### CONSIGNE
Extrayez mot pour mot le passage du texte ci-dessous sur les déplacés de Barsalogho situé entre « A ses dires, les » et « à d’énormes difficultés. », ces deux segments compris.

Père de trois enfants, ce trentenaire se souvient toujours de la mort de son pater. « Ils ont été regroupés au marché de Sagho et fusillés dès le 1er jour des affrontements», retrace-t-il, la gorge nouée. Il a désormais à sa charge 14 individus. « Je n’ai rien pour les soutenir. Je demande de l’aide, afin d’exercer un petit emploi », lance-t-il.

Les populations du village de Biguélé, à vingt km de Barsalogho, n’ont pas aussi été épargnées par les hostilités. Fouraitou Diallo est âgée de 45 ans et mère de quatre enfants. « J’ai perdu mon mari et un petit frère, tués dans des courses-poursuites. Tous nos vêtements ont été également incendiés, sauf ceux que nous portions ce jour-là. Plus de 200 têtes de nos troupeaux sont toujours en divagation».

Le représentant des personnes déplacées du CAB, Boureima Diallo : « Nous avons des doléances à l’endroit de nos autorités administratives. Il s’agit de la sécurisation de nos familles restées sur place ou qui errent toujours dans la nature, de la sécurisation du bétail resté dans les villages et qui meurent actuellement de soif, de la dotation des pièces d’identité. Car, toutes nos pièces sont parties en fumée ». Il ajoute : « Nous souhaitons également la reconstruction des maisons détruites et la reconstitution des stocks de céréales, une meilleure prise en charge des blessés et l’éducation des enfants déplacés sur les différents sites d’accueil, la facilitation des retours des déplacés, et l’accès à l’eau potable ».

PLUS DE 50 000 PERSONNES DÉPLACÉES

Un service de santé a été également installé au CAB afin d’apporter des soins appropriés aux déplacés souffrants. « Nous enregistrons par jour au moins une quarantaine de patients. Au troisième jour, nous sommes à une centaine de malades consultés. Et, de nombreuses personnes attendent toujours », confie l’infirmier au Centre médical avec antenne chirurgicale (CMA) de Barsalogho, Pascal Dakisaga.

A ses dires, les maladies récurrentes chez les déplacés sont, entre autres, la déshydratation, le paludisme et les anomalies pulmonaires. Quant aux blessés, ils sont directement transférés au CMA de Barsalogho pour des soins approfondis. Cependant, ils sont confrontés à d’énormes difficultés.

### MATÉRIEL FOURNI
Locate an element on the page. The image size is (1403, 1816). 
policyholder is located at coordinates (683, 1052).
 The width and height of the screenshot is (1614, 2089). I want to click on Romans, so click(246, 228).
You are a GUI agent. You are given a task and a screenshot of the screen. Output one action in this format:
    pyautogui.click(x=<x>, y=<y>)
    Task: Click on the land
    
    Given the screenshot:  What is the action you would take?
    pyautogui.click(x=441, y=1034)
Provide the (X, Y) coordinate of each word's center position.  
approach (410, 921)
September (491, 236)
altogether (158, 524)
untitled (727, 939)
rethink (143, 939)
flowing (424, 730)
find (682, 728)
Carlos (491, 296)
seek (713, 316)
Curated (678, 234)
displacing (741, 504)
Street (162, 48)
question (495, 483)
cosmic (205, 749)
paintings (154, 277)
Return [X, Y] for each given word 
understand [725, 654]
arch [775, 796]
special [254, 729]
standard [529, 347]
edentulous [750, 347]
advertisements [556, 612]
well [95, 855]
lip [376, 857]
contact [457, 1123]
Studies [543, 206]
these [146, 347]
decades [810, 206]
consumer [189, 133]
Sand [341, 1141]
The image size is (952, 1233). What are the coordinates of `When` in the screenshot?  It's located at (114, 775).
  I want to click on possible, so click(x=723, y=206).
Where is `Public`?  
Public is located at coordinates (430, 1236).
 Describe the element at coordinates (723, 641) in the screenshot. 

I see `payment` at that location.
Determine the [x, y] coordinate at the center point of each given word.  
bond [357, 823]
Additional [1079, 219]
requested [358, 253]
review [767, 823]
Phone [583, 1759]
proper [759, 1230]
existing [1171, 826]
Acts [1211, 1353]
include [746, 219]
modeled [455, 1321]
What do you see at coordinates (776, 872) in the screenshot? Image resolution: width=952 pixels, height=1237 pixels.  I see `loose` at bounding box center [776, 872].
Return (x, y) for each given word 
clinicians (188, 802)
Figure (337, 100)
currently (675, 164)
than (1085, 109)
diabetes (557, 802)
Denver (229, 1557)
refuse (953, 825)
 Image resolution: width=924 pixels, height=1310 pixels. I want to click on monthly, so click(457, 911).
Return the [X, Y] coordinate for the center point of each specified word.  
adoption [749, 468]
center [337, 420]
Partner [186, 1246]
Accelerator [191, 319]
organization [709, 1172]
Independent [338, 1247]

### RÉPONSE ATTENDUE
A ses dires, les maladies récurrentes chez les déplacés sont, entre autres, la déshydratation, le paludisme et les anomalies pulmonaires. Quant aux blessés, ils sont directement transférés au CMA de Barsalogho pour des soins approfondis. Cependant, ils sont confrontés à d’énormes difficultés.